Extracellular vesicles (EVs) are increasingly recognized for their potential in regenerative medicine, particularly in enhancing tissue repair and regeneration. A study developed a multidimensional engineering strategy for EVs, termed C-A/R-EVs, aimed at targeted delivery and microglial reprogramming in spinal cord injury repair. This approach demonstrated synergistic therapeutic potential, addressing the challenges of low bioactivity and targeting efficiency of natural EVs (ref: Xiong doi.org/10.1021/acsnano.5c08573/). Additionally, pericytes were shown to promote metastasis by regulating local vascular tone and hemodynamics, indicating their role in tumor progression and the potential of targeting EVs for therapeutic interventions (ref: Li doi.org/10.1038/s41467-025-62475-6/). Moreover, the delivery of circRNA via EVs was explored as a novel therapeutic strategy for multiple cancers, demonstrating anti-cancer effects through the activation of the CypD/TRAP/HSP90 pathway. This highlights the potential of EVs in delivering RNA-based therapeutics for cancer treatment (ref: Yu doi.org/10.1038/s12276-025-01506-0/). Collectively, these findings underscore the transformative potential of EVs in regenerative medicine, from enhancing tissue repair to delivering targeted therapies.

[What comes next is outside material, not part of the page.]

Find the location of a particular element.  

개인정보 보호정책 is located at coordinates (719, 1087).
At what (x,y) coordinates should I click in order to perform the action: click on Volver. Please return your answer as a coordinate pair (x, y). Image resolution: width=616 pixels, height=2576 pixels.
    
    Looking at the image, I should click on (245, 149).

Extracellular vesicles (EVs) are gaining traction as valuable sources for biomarker discovery due to their role in mediating intercellular communication and disease progression. A study developed a magnetic nanochains platform for N-glycoproteomic analysis of EVs, enabling the capture and enrichment of glycoproteins from ultratrace biofluids. This innovative approach addresses the challenges of low EV abundance and holds promise for liquid biopsy applications (ref: Li doi.org/10.1038/s41467-025-63075-0/). Additionally, the enrichment of horizontally transferred gene clusters in bacterial EVs was investigated, shedding light on their role in microbial adaptability and potential evolutionary implications (ref: Takano doi.org/10.1093/ismejo/). Furthermore, EVs derived from Lactobacillus rhamnosus GG were shown to inhibit HSV-2 infection by activating the NOD2-IFN-I signaling pathway, highlighting their potential as therapeutic agents and biomarkers for viral infections (ref: Wang doi.org/10.1002/jev2.70152/). Collectively, these studies illustrate the diverse applications of EVs in biomarker discovery, from identifying disease-specific glycoproteins to exploring their roles in microbial infections.